In many ways, Truly is a blank slate for the reader’s imagination, even if we have an idea of “giant” in our minds — in fact, Truly makes it a point of never knowing her own weight, thus leaving even that one detail mysterious and open. Consequently, we forget as often as Truly does that she is any different. Her pains are familiar, and he fears are common, and her heart aches in understandable ways — and the lesson from Baker is obvious: Truly’s acromegaly makes her truly unique, but she is in fact defined by how normally human she is.

That normality includes dark feelings, and this book actually navigates the waters of clichéd “freak” characterizations well. We are certainly sympathetic to Truly, and the deep well of northern resolve that she draws on to overcome her emotional hurts makes her admirable, but she’s by no means an innocent victim throughout. As she winds her way towards the witch Tabitha’s secrets, her intentions are plainly on revenge. Given the choice between mercy and vengeance, Truly is honestly conflicted, and the book comes to its final resolution by tackling death head on, and evaluating what it means to hold power over someone’s life. Contrasting medicine and magic, family and friendship, and the tragically thin line between justice and comeuppance, The Little Giant of Aberdeen County drops some big concepts as it draws to its conclusion, but it leaves them as inferences, well within the story, and up for the reader to ponder externally.

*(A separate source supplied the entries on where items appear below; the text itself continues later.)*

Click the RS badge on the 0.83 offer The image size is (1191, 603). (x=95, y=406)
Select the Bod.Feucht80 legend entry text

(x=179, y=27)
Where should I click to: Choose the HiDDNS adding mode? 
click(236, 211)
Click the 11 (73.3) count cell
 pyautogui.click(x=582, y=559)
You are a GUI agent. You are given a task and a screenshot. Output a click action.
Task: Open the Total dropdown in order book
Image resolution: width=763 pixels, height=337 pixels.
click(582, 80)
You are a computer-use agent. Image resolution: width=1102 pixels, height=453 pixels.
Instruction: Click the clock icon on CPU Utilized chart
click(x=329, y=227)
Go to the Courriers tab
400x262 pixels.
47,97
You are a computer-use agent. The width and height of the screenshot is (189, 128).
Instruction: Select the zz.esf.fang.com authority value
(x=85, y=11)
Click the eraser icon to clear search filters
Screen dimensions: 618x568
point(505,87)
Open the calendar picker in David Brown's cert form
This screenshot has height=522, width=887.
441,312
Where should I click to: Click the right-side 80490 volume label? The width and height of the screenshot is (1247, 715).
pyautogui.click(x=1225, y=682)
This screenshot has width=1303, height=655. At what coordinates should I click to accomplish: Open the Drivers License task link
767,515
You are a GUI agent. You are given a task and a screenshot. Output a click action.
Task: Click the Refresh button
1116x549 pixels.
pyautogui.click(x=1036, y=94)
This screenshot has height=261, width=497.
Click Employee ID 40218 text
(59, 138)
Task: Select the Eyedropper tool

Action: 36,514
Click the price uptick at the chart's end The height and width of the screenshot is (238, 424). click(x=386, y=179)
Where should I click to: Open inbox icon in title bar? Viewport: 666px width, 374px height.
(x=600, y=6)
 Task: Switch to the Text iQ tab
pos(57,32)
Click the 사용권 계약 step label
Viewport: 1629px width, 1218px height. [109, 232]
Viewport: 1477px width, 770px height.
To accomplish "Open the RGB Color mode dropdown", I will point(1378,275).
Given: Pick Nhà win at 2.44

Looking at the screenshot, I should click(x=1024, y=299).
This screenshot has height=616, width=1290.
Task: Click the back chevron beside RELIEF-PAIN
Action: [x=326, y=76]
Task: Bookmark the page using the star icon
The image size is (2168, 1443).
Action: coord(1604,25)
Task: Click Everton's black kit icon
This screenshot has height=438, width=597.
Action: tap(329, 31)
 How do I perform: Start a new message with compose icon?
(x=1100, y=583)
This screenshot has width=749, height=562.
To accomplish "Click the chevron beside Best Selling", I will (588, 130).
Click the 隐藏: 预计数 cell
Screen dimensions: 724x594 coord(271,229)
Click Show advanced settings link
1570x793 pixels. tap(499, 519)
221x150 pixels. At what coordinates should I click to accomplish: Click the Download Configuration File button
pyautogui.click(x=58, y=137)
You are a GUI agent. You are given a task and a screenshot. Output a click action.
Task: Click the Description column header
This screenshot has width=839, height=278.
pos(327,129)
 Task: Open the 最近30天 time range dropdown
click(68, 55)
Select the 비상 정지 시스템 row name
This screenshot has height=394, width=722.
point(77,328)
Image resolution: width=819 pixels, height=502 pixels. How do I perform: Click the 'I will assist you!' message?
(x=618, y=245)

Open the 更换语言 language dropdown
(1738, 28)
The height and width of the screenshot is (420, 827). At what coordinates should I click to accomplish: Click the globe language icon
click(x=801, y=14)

So, yes, as with all book club contenders, Baker’s novel tackles some big themes, but what makes The Little Giant of Aberdeen County work is its core story. Truly isn’t an amazingly complex character with multiple layers to uncover — we know her and her interiority too well for that — but her life has a dramatic arc that Baker handles deftly. The plot skips along like a stone, and some of the grace of the book is in how easily it reads. As a narrator, Truly has a strong voice, distinctly small town and plainspoken, but one that the reader can easily slip into, and Baker doesn’t dwell overly long on any one point or situation. This book is a series of events, interconnected, of course, but clipping steadily along and accumulating weight. If The Little Giant of Aberdeen County doesn’t race towards a tense conclusion, instead telegraphing its punches and easing into the inevitable, it’s all the more in character with the tone of the story.

The Little Giant of Aberdeen County is an easy recommendation, even if it’s not gut-wrenching or painfully gripping. Good but not necessarily great, it’s a well-crafted piece of magical realism in the vein of, say, Alice Hoffman, and certainly one that will keep you entertained in book discussions or on the train to work.